Stored data

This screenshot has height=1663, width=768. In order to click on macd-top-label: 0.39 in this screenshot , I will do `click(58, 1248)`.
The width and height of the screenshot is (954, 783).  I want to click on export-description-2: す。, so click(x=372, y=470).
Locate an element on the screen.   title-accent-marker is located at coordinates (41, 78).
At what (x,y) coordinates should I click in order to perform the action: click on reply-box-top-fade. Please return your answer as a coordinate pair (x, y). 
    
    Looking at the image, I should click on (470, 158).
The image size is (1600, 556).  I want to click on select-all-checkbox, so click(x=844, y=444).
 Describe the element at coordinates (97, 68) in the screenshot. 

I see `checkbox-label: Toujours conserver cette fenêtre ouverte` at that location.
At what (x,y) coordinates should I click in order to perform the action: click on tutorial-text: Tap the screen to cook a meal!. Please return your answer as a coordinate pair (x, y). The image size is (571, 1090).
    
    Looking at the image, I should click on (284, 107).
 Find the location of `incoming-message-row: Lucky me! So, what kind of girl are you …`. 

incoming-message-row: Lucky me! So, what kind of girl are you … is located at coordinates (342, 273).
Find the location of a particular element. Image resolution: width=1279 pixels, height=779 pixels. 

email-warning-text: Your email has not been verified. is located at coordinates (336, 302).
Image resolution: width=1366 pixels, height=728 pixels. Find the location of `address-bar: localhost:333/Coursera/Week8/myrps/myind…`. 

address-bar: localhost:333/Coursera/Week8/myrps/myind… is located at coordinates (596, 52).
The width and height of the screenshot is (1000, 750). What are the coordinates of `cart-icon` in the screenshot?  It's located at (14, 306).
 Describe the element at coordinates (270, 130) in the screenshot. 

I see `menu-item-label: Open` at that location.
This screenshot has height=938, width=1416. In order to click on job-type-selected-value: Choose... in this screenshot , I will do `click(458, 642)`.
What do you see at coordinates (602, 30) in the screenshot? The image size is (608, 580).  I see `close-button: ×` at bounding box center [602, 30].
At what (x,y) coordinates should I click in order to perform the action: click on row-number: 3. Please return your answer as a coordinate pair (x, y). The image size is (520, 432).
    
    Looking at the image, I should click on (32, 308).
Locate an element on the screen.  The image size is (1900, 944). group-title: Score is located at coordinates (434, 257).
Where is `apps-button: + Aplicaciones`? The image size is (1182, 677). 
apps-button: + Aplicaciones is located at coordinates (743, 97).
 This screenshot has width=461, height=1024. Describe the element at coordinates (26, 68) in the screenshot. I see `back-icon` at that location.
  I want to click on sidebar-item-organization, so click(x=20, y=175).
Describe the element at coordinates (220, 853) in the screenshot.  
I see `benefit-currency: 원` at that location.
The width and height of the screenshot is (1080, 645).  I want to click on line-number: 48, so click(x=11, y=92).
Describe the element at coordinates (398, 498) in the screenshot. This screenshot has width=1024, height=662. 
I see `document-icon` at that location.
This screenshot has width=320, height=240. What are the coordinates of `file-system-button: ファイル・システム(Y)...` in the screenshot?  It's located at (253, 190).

◆ What the exercise asks ◆
Could you repeat the stored data verbatim, from the start of the entries through the line containing "coordinates (41, 78).", and give nothing else?

◆ Answer for this exercise ◆
This screenshot has height=1663, width=768. In order to click on macd-top-label: 0.39 in this screenshot , I will do `click(58, 1248)`.
The width and height of the screenshot is (954, 783).  I want to click on export-description-2: す。, so click(x=372, y=470).
Locate an element on the screen.   title-accent-marker is located at coordinates (41, 78).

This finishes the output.